Downregulation of miRNAs during Delayed Wound Healing in Diabetes: Role of Dicer

  • Sushant Bhattacharya
  • Rangoli Aggarwal
  • Vijay Pal Singh
  • Srinivasan Ramachandran
  • Malabika Datta
Research Article

Abstract

Delayed wound healing is a major complication associated with diabetes and is a result of a complex interplay among diverse deregulated cellular parameters. Although several genes and pathways have been identified to be mediating impaired wound closure, the role of microRNAs (miRNAs) in these events is not very well understood. Here, we identify an altered miRNA signature in the prolonged inflammatory phase in a wound during diabetes, with increased infiltration of inflammatory cells in the basal layer of the epidermis.

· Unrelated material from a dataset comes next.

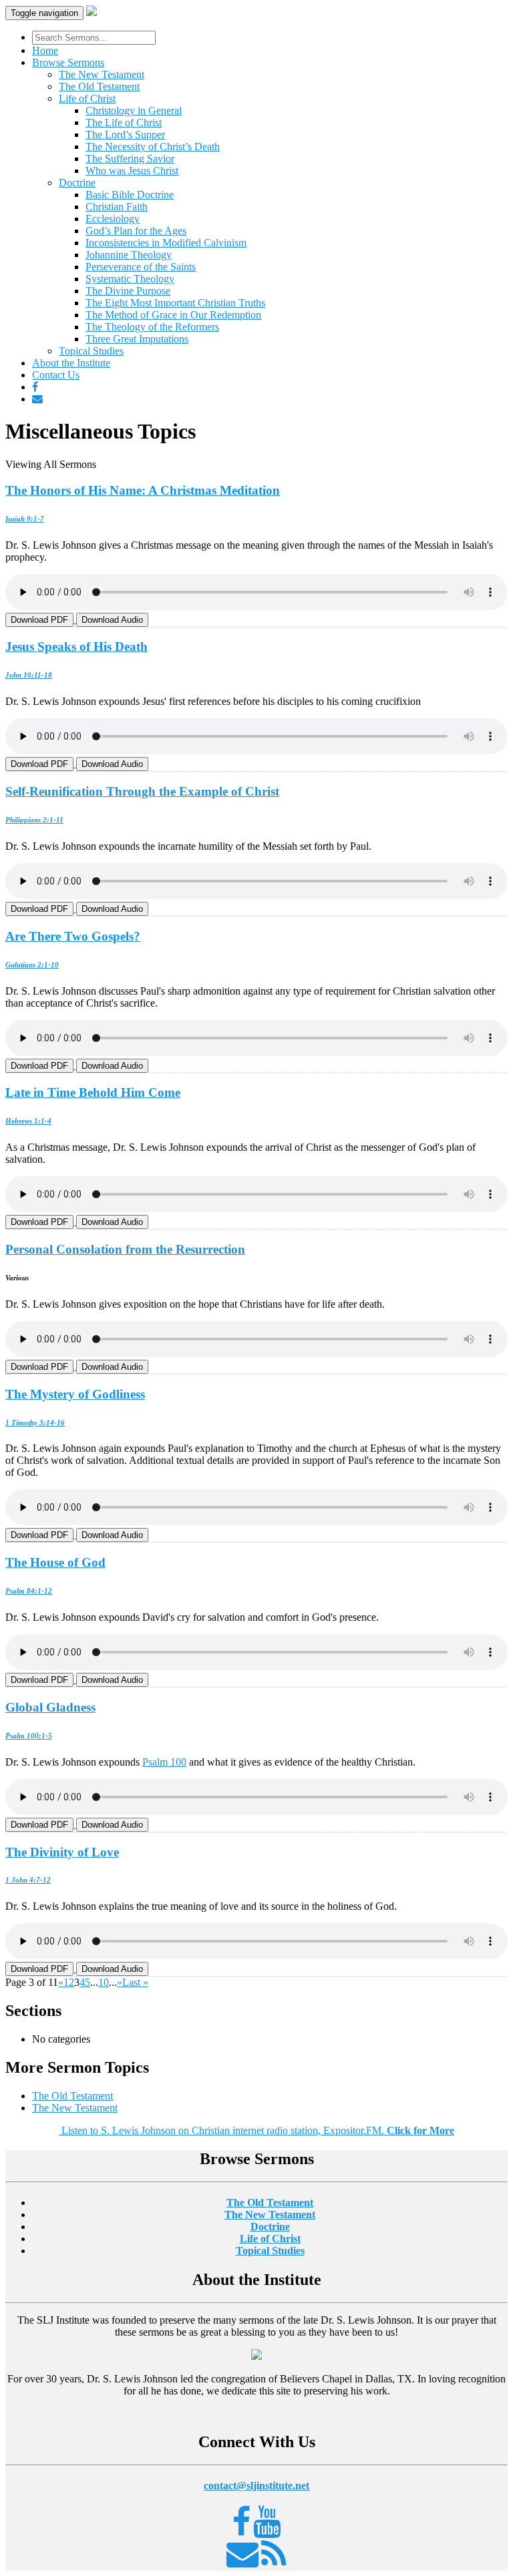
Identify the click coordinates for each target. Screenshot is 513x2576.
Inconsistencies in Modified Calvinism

Nineteen miRNAs were downregulated in diabetic rat wounds (as compared with normal rat wound, d 7 postwounding) together with inhibited levels of the central miRNA biosynthesis enzyme, Dicer, suggesting that in wounds of diabetic rats, the decreased levels of Dicer are presumably responsible for miRNA downregulation. Compared with unwounded skin, Dicer levels were significantly upregulated 12 d postwounding in normal rats, and this result was notably absent in diabetic rats that showed impaired wound closure. In a wound-healing specific quantitative reverse transcriptase-polymerase chain reaction (RT-PCR) array, 10 genes were significantly altered in the diabetic rat wound and included growth factors and collagens. Network analyses demonstrated significant interactions and correlations between the miRNA predicted targets (regulators) and the 10 wound-healing specific genes, suggesting altered miRNAs might fine-tune the levels of these genes that determine wound closure. Dicer inhibition prevented HaCaT cell migration and affected wound closure. Altered levels of Dicer and miRNAs are critical during delayed wound closure and offer promising targets to address the issue of impaired wound healing.

Notes

Acknowledgments

The authors thank the Council of Scientific and Industrial Research (CSIR), New Delhi, India, for financial help (BSC0302). S Bhattacharya received a fellowship from CSIR.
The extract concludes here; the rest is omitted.